The intravenous administration of daratumumab may negatively impact quality of life because of its lengthy duration and frequency of infusion reactions. Multiple FDA approvals have been granted for the subcutaneous administration of this agent following its evaluation in the COLUMBA, PLEIADES, and APOLLO trials.

COLUMBA and PLEIADES

The results of the phase III COLUMBA and phase II PLEIADES trials served as the basis of the FDA’s May 2020 approval of daratumumab and hyaluronidase-fihj for adults with multiple myeloma.⁴⁷ These trials demonstrated the safety and efficacy of this enzyme-assisted administration method, which was approved for use in multiple indications.

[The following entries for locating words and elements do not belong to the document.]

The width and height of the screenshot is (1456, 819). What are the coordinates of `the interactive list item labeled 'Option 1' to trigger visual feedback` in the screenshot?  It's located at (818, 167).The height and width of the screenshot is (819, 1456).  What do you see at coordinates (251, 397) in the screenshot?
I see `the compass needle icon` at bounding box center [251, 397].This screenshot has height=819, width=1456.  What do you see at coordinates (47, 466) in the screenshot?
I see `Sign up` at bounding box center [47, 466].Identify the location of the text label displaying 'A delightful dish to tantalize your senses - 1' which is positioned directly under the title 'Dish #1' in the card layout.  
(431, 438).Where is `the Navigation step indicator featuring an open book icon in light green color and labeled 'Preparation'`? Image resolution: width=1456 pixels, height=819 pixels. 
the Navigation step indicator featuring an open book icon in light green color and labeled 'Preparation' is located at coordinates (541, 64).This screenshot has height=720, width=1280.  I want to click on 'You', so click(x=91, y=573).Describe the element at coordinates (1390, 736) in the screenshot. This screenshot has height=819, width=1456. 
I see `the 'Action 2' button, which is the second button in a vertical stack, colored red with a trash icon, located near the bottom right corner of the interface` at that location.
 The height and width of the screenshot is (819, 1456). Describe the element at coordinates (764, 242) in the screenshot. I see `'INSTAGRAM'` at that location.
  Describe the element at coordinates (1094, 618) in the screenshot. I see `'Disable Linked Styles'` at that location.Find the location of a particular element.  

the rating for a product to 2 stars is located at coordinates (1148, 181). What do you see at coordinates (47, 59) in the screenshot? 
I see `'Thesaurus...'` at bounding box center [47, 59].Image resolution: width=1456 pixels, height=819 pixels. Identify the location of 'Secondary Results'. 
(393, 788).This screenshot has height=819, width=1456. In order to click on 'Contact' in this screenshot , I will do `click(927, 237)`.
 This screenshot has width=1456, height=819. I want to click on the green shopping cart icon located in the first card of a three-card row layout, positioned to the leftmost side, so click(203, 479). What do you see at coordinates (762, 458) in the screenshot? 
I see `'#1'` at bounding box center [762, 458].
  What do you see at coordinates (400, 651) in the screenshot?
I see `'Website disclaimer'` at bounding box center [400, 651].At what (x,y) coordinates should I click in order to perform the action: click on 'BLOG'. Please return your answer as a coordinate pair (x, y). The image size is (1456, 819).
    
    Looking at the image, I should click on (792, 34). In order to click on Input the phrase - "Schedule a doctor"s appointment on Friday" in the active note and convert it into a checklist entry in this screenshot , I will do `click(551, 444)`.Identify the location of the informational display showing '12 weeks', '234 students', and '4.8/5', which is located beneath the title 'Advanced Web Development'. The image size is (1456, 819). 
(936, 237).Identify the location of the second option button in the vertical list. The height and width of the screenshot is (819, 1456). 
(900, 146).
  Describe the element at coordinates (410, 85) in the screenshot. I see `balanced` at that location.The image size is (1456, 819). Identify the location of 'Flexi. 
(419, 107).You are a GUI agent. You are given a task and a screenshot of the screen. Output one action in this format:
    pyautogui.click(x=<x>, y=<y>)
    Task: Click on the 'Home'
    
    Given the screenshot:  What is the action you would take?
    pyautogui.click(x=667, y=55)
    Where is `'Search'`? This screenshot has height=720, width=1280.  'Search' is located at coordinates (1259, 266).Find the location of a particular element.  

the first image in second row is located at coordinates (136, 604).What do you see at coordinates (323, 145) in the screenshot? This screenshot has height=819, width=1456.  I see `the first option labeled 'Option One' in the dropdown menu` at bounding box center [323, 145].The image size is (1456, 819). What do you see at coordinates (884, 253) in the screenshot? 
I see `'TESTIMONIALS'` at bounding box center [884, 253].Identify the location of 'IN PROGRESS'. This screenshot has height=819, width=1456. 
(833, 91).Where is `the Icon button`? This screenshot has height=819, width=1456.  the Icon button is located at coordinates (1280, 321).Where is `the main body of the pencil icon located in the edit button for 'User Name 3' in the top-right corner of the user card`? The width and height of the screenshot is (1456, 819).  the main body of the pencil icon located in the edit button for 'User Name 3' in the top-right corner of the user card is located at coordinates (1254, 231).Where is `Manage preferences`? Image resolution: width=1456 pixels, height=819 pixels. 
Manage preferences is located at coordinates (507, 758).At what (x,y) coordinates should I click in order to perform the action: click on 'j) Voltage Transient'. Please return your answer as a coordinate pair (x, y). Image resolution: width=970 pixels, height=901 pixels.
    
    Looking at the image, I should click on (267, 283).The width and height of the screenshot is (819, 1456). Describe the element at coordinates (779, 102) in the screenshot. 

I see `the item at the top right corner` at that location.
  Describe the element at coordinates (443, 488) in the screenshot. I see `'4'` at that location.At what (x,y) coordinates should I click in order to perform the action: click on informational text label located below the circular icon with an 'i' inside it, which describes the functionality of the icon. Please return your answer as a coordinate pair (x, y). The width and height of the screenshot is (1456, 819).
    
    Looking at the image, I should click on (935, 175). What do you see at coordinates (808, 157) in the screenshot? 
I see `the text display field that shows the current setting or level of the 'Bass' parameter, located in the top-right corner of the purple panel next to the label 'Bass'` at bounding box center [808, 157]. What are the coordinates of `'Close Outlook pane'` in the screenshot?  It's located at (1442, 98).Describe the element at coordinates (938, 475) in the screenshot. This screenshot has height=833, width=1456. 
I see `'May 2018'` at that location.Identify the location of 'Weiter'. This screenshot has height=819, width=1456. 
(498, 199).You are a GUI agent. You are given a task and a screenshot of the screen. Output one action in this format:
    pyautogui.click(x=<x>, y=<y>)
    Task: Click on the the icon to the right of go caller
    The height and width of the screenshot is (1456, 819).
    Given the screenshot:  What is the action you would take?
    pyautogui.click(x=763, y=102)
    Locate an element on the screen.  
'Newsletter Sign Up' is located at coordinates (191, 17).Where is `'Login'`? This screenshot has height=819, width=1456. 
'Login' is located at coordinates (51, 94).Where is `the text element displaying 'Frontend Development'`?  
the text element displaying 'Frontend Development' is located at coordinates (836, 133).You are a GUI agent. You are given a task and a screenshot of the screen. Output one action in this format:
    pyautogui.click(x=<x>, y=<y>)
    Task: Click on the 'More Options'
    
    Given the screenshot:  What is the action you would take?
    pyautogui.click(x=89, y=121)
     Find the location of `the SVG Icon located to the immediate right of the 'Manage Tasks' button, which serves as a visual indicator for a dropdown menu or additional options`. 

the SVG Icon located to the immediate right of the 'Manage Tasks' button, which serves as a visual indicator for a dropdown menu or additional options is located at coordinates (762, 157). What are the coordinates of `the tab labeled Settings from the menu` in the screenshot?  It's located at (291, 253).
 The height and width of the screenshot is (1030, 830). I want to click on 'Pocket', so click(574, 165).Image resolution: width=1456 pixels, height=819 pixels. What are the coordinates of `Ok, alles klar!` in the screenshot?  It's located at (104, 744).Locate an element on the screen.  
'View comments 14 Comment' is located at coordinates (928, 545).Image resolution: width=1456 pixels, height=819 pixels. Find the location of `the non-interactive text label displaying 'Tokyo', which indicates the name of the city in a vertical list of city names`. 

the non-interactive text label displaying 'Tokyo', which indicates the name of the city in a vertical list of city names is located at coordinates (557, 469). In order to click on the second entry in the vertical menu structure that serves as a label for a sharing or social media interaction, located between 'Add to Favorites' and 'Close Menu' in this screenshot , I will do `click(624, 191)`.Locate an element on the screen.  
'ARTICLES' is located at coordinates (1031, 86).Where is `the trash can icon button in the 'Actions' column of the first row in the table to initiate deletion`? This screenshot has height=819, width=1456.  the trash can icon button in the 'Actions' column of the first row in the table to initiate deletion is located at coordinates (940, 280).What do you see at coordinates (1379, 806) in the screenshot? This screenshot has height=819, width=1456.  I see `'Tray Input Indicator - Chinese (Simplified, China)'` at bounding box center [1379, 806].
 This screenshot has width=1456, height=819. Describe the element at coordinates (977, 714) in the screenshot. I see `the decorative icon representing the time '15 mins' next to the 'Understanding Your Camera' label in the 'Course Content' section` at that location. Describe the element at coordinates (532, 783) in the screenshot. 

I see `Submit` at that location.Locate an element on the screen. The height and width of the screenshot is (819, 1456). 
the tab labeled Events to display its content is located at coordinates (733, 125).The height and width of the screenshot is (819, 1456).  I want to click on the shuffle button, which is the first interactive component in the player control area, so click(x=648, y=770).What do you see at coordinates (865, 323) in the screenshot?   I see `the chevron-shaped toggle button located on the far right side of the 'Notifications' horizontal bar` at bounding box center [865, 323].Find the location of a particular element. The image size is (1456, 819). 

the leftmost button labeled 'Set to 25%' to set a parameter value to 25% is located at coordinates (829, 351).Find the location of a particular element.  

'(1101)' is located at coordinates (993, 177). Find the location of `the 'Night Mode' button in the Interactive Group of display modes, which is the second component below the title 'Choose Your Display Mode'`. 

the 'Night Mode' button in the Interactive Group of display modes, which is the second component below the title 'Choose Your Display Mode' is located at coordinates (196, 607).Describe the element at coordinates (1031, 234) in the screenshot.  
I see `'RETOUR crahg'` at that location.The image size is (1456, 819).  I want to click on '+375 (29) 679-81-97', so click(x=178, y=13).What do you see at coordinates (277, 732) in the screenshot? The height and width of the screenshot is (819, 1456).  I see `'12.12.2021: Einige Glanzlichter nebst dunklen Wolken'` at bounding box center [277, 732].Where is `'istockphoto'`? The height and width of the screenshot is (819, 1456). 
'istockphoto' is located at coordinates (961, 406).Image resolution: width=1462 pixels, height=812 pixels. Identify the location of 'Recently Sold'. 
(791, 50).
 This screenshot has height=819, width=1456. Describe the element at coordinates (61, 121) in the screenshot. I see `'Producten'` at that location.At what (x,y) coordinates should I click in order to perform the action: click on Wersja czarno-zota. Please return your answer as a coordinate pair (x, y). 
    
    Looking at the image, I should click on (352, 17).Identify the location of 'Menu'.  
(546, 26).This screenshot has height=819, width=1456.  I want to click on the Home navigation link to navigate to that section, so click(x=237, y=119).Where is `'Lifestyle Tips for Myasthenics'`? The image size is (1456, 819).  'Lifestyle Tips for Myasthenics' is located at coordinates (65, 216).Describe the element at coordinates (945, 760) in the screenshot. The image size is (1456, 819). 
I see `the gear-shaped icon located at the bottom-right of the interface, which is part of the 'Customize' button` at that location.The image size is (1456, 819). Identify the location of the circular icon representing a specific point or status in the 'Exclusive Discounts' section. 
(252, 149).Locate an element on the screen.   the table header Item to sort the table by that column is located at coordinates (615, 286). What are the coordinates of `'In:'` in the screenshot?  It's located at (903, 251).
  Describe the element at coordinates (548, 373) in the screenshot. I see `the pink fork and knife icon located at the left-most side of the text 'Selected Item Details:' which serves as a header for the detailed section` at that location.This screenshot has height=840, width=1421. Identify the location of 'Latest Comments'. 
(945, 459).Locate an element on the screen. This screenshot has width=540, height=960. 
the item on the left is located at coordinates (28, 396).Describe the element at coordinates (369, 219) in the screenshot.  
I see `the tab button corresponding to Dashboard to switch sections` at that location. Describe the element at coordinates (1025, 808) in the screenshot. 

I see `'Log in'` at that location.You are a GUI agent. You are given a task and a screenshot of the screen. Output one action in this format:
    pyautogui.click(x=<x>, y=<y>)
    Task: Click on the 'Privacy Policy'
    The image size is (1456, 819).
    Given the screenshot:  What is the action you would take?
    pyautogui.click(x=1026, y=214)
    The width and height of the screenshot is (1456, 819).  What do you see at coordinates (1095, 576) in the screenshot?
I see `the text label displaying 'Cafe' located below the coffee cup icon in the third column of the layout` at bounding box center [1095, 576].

Findings from an analysis of the COLUMBA trial revealed subcutaneous daratumumab is not inferior to intravenous daratumumab in terms of efficacy and pharmacokinetics in patients with relapsed or refractory multiple myeloma; the overall response (41% vs. 37%) and maximum trough concentration (593 vs. 522 μg/mL) were found to have met the predefined noninferiority criteria at a median follow-up of 7.5 months.⁴⁸ The efficacy of subcutaneous daratumumab in combination with either VMP or Rd was evaluated in two separate single-arm cohorts of the phase II PLEIADES trial. The objective response rates were 88% and 91%, respectively, in patients with newly diagnosed disease.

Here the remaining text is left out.